Nayib Bukele, el
millenial niño consentido, ocurrente y berrinchudo no es, desafortunadamente,
una excepción en este panorama latinoamericano de inicios de la tercera década
del siglo XXI. Un retroceso en una región que no logra encontrar la senda de la
madurez política.
Rafael Cuevas Molina/Presidente
AUNA-Costa-Rica
Nayib Bukele, presidente de El Salvador. |
En medio de vítores,
aplausos, grabaciones en vídeo, selfies y una algarabía ensordecedora, el
presidente de El Salvador, Nayib Bukele, no tuvo otra alternativa que buscar un
lugar apartado y silencioso para conversar con Dios, su amigo personal con
quien, aparentemente, tiene línea directa, y lo encontró en el salón de
sesiones del Congreso salvadoreño que estaba, casualmente, a sus espaldas.
Puesto ya en
comunicación con el altísimo, se dirigió a Él, y sin ambages, le espetó la
pregunta del millón: "¿doy o no doy un golpe de Estado, Señor mío"? a
lo que, aparentemente, el Señor le respondió: "Esperate tantito, hijo
amado".
Qué fortuna para los
salvadoreños, la democracia y el futuro incierto del Congreso, porque pudieron
pasar varias cosas. La primera, que al hacer el intento, la línea que lleva
directo hasta el Altísimo estuviera ocupada; o que hubiera interferencias y el
tal Bukele entendiera "sí" en dónde se decía "no". Pero no,
todo marchó de maravillas, Bukele llamó y recibió respuesta pronta y clara:
"Hazte el pendejo y échame a mi la culpa que, total, para eso he venido a
este valle de lágrimas; di que te he dicho que recules, y mira a ver si puedes
salir bien librado de este atolladero que has armado".
Era la tarde del
domingo 9 de febrero, día libre para los casi 5000 burócratas convocados,
quienes azuzaron a su patrón en la tarima armada por el ejército frente al
Palacio Legislativo.

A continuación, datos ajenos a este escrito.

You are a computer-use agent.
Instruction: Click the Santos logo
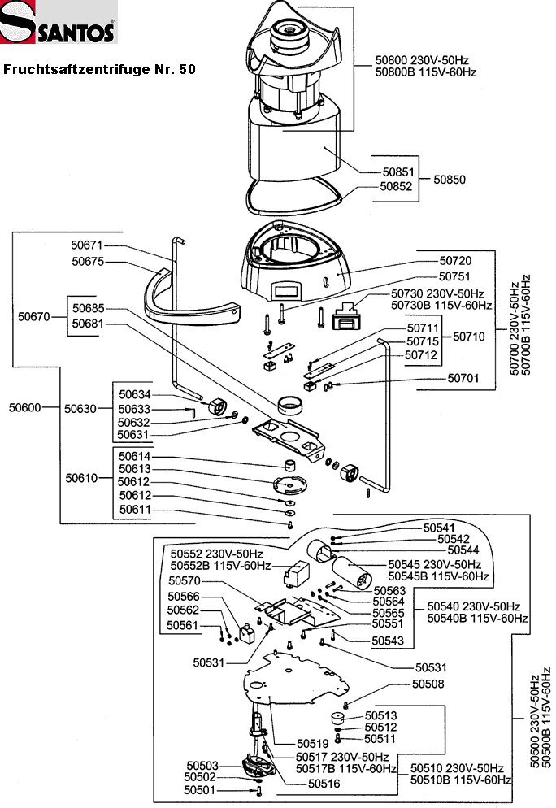(x=59, y=23)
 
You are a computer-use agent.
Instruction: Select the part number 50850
(x=450, y=178)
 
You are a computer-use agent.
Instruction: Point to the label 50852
(x=397, y=186)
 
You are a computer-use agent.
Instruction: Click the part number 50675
(x=87, y=262)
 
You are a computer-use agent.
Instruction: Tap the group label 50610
(x=80, y=479)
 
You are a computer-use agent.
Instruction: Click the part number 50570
(x=184, y=580)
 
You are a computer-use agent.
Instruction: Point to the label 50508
(x=428, y=684)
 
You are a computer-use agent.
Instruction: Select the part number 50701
(x=463, y=378)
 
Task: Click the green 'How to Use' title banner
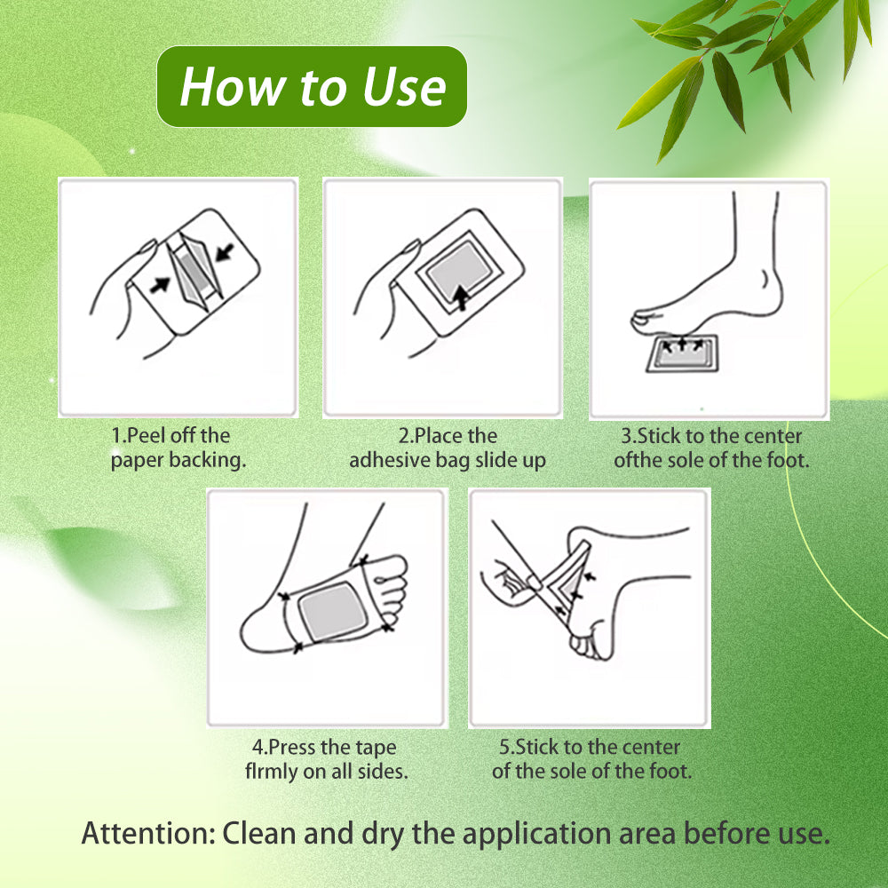click(312, 87)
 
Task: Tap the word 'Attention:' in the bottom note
click(148, 833)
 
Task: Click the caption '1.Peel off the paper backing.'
click(178, 448)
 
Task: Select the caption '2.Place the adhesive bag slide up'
click(448, 448)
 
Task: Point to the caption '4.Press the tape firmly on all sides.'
click(326, 759)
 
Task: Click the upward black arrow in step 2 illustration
click(462, 297)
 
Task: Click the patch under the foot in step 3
click(682, 353)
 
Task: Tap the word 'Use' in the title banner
click(404, 87)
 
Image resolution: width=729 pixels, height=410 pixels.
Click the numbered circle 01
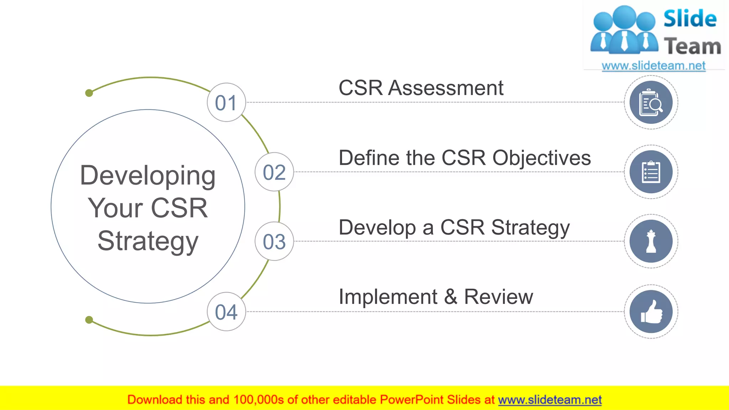coord(226,102)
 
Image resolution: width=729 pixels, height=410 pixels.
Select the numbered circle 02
coord(274,172)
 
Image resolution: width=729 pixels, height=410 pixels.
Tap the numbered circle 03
coord(274,241)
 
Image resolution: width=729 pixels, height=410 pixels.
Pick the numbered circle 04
coord(226,312)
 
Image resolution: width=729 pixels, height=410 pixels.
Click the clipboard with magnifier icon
coord(651,102)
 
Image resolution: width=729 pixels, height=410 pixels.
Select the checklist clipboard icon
coord(651,172)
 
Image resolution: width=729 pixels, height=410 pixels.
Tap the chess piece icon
coord(651,241)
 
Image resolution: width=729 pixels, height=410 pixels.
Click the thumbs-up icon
coord(651,312)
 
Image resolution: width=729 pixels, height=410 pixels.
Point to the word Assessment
coord(446,88)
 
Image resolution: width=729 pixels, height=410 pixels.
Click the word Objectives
coord(541,158)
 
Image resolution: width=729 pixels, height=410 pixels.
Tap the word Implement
coord(388,297)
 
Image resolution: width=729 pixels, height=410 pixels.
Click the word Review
coord(498,297)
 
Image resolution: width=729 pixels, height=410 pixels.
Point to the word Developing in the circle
coord(148,176)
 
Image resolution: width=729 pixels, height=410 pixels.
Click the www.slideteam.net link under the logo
coord(654,66)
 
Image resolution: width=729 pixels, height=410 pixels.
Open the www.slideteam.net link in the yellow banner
coord(550,400)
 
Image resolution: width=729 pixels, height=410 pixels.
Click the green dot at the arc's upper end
coord(89,93)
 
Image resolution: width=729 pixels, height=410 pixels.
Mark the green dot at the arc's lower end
coord(89,320)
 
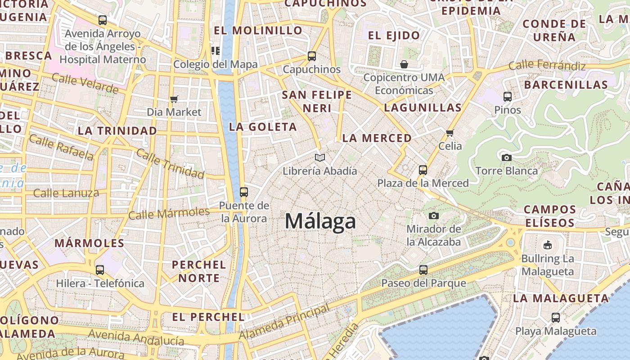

A Bukele parecía urgirle un préstamo, y apremiaba a los
diputados para que se lo aprobaran ipso facto, aunque fuera domingo por la
tarde, día santo que hasta el convocado vía línea directa dedica al descanso.
Por muy histriónico y
ridículo que haya sido este montaje del presidente salvadoreño, no es el
primero. El 27 de setiembre del año pasado se tomó un selfie en la tribuna principal
de la Asamblea General de la ONU, y reconvino a esa organización para que
dejara de hacer reuniones tan caras a las que costaba tanto llegar, y mejor las
hiciera por teleconferencia. Ese fue su mensaje, como si no llegara de un país
como del que estaba llegando, con casi un cuarto de su población fuera de sus
fronteras, apaleado en los límites de México, y con índices de violencia sin
parangón.
Nayib Bukele no es,
tampoco y por desgracia, una excepción en este mundo patas arriba en el que
estamos viviendo. Por lo pronto, su congénere guatemalteco, el señor Alejandro
Gianmmattei, lo apoyó en su desplante, y no debemos enumerar las cantidad de
acciones similares que se despliegan de norte a sur en nuestro contiene.
Y, como si fuera poco,
a todo esto debemos agregar la reafirmación en esta situación salvadoreña del
oscuro papel de los ejércitos de la región que, luego de unas breve pausa,
vuelven a asumir un nefasto protagonismo que creíamos que habían dejado en el
olvido.
Nayib Bukele, el
millenial niño consentido, ocurrente y berrinchudo no es, desafortunadamente,
una excepción en este panorama latinoamericano de inicios de la tercera década
del siglo XXI. Un retroceso en una región que no logra encontrar la senda de la
madurez política. Es el producto, sin embargo, de la decepción de la población
con los que lo han antecedido. En el caso específico de El Salvador, con el
amañamiento entre las principales fuerzas políticas surgidas de la guerra,
Arena y el FMLN, que se cubrieron las espaldas mutuamente para evitar los
juicios por las atrocidades de la contienda, y protegieron a quienes robaron a
manos llenas cuando estuvieron en el poder.
Ahora que han sido
desplazados de la presidencia y, seguramente dentro de poco tiempo, del
Congreso, ya ni el recurso de orar les queda: Bukele tiene la línea directa con
Dios.
Loos persomajes de Kafka han nacido ya.